Molti autori hanno evidenziato come si rivolgano alla psicoanalisi popolazioni cliniche ben lontane dai livelli di “rappresentazione” che un tempo costituivano le basi dei criteri di analizzabilità adoperati per “selezionare” coloro in grado di accedere a trattamenti analitici in setting classico e consistente numero di sedute.

Condividiamo l’esigenza di giungere ad una organizzazione in cui i diversi Servizi di Consultazione trovino un coordinamento per quanto attiene l’organizzazione del polo clinico con articolazioni che consentano di avvicinare “le nuove forme della sofferenza psichica” in relazione e frutto dei nostri tempi e le acquisizioni della psicoanalisi, capace di declinare il suo metodo nei gruppi, nelle famiglie, nelle istituzioni (Kaës, 2013).

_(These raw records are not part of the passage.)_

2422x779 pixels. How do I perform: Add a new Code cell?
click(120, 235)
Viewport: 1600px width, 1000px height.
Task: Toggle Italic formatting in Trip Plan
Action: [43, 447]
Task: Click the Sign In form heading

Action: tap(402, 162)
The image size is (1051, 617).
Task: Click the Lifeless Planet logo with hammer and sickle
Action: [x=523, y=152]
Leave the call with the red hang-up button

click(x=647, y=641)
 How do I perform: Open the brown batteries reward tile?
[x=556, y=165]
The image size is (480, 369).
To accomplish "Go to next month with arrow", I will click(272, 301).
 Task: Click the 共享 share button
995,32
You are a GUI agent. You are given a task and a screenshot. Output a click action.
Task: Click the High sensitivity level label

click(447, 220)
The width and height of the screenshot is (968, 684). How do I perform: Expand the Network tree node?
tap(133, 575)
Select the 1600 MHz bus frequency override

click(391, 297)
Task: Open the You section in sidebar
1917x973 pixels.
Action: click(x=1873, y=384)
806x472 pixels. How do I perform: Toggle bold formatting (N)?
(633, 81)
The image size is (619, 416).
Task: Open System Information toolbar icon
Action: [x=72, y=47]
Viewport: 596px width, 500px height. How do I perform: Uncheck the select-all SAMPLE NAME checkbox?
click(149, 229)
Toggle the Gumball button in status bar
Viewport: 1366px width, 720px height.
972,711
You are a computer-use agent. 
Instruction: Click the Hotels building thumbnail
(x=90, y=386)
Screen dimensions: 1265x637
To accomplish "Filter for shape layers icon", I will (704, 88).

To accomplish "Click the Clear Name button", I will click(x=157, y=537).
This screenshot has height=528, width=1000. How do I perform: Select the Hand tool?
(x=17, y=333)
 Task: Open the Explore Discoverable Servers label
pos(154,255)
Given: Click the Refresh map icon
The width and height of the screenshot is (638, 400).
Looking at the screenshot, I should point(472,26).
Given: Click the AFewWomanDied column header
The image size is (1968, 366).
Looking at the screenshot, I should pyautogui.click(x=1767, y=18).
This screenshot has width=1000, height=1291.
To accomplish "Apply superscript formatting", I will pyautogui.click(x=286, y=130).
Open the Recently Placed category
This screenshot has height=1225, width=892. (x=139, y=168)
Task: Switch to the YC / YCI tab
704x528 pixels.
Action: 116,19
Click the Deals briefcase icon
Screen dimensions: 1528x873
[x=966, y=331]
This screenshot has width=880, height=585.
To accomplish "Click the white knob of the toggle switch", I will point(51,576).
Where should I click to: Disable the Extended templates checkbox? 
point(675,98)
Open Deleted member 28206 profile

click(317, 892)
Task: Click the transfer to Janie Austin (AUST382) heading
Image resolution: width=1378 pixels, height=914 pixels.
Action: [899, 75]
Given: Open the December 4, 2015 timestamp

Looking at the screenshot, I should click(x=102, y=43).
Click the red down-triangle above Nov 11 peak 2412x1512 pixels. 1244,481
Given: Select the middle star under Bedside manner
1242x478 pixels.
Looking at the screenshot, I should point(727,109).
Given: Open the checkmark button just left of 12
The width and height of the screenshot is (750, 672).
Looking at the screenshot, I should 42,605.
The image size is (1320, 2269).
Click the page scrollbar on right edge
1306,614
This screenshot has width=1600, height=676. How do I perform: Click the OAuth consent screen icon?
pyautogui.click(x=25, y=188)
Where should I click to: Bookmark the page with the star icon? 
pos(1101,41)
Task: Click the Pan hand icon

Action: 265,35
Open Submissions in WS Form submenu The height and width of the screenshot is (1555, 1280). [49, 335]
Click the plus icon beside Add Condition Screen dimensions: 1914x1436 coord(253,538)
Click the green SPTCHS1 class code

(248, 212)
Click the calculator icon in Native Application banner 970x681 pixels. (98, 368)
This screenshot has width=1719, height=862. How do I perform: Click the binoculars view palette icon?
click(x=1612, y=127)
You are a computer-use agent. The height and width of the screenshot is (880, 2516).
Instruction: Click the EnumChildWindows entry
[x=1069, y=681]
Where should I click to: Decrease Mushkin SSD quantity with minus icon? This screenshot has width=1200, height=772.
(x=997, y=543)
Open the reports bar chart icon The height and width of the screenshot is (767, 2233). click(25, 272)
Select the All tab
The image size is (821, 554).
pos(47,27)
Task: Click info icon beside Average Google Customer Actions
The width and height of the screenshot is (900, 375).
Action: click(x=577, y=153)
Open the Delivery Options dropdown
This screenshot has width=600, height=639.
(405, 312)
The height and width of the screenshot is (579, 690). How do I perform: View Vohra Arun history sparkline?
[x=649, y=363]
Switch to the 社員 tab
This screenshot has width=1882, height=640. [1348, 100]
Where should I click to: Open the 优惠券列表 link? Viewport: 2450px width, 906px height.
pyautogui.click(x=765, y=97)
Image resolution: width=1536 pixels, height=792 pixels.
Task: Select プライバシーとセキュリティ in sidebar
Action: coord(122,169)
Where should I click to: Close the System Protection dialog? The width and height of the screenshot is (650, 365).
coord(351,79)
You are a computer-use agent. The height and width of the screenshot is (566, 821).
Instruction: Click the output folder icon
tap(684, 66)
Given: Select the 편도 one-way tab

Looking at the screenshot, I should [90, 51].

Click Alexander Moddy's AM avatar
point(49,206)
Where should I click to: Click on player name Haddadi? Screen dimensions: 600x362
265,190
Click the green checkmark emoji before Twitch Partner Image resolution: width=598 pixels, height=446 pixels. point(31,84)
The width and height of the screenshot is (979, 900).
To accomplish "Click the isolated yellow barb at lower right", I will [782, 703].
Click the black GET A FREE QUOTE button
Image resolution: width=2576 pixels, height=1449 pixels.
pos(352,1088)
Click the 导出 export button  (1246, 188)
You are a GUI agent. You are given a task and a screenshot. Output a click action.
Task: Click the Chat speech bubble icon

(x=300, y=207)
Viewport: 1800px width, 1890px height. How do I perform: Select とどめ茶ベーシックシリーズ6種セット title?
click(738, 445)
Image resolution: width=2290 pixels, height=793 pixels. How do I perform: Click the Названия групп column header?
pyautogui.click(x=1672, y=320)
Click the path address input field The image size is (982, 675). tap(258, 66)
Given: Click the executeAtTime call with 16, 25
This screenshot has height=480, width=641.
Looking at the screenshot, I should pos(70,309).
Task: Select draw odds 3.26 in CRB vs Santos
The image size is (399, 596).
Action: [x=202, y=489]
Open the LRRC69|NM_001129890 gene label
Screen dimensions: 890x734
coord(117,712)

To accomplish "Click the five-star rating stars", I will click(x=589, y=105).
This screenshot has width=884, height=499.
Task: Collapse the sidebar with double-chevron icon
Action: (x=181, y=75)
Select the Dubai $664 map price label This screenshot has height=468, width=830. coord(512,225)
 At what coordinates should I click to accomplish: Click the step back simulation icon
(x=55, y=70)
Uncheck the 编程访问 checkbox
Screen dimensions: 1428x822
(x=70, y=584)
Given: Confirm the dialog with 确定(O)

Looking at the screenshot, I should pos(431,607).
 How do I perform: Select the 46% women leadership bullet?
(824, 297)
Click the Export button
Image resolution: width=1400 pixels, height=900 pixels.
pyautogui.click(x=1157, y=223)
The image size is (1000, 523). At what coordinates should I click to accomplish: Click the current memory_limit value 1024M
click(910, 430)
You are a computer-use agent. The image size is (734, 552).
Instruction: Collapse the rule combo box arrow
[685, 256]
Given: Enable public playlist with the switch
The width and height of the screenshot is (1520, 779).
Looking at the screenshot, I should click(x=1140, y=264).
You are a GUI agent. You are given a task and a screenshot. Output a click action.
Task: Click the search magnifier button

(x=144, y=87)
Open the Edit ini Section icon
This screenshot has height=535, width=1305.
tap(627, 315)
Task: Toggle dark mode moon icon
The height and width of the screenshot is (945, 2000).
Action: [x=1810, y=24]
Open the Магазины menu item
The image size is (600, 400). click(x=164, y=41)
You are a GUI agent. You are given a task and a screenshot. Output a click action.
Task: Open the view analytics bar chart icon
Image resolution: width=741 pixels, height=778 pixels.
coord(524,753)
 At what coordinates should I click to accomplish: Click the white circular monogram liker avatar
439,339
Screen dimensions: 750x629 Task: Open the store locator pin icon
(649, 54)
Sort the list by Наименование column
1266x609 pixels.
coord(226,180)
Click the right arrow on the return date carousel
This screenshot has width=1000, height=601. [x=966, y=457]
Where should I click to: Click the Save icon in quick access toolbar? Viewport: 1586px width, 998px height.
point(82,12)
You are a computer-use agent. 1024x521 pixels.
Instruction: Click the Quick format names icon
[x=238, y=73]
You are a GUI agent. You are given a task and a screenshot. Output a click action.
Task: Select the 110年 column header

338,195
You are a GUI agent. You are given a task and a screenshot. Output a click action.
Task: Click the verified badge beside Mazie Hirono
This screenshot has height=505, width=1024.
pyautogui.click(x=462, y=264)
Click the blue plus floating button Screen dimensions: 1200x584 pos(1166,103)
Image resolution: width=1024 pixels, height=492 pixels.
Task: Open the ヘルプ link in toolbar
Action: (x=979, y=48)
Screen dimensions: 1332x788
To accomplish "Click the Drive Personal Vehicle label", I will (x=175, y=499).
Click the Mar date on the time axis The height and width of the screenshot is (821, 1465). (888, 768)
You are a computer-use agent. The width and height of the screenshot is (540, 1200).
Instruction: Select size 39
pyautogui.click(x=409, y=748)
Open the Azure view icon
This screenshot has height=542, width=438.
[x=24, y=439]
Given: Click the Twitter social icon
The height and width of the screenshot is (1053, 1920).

Abbiamo notato, inoltre, che si sono rivolte al Servizio di Consultazione un consistente numero di persone (relativamente agli esigui numeri) che avevano già fatto una o più esperienze analitiche o di psicoterapia nel passato. Se il ritorno di un paziente alla Consultazione può essere visto come indice di fallimento del precedente trattamento, vi è in esso anche un riconoscimento di valore che prescinde dalla specifica singola esperienza. Di fronte ad una nuova crisi, in una diversa fase di vita la psicoanalisi è ancora individuata come una sponda sicura cui rivolgersi. Riteniamo pure che vi sia il rischio che nei confronti della psicoanalisi permanga una quota diffusa di idealizzazione e che avvicinare l’esperienza con un analista esponga ad un conflitto tra il desiderio di essere accolti e finalmente compresi e il rischio di essere “risucchiati” e annichiliti, per la consapevolezza delle proprie fragilità confrontate con le idealizzate qualità vitalizzanti dell’oggetto. (Soavi-Pallier, Riv. Psi., 1995).

La Consultazione nell’istituzione, area di ricerca e di promozione del metodo, ci confronta con aspetti “border”, anzi è “il funzionamento psichico” stesso di chi offre la consultazione che opera sul limite tra il setting interno introiettato e il sistema preconscio (Racalbuto, La Scala, Bolognini), sottoposti all’incertezza della ‘frontiera’ da attraversare per chi spera di trovare al di là qualcuno, qualcosa in grado di trasformare   la propria sofferenza in progetto vitale. Richieste che per giungere alla consultazione hanno evidentemente superato, almeno temporaneamente, lo sbarramento interno costituito da intensa paura, diffidenza o vergogna.

Anche l’analista, per essere efficace deve poter sperimentare nel nuovo incontro qualcosa che, sia pure muovendo da quanto sedimentato in lui del metodo analitico, della sua esperienza di persona e di analista, lo spinga fuori dal già visto. “Se l’analista si concede di essere quel pioniere che è, gli sarà possibile apprendere ciò che pensava di sapere già.” (Ogden,1992). La fiducia nell’aiuto che si può ricevere non può che essere veicolata dalla fiducia dell’analista nel proprio metodo di lavoro, nell’esperienza della propria analisi e delle teorie implicitamente operanti, riscoperti di volta in volta nell’incontro con l’altro, capace di tollerare la fatica della ricerca di senso.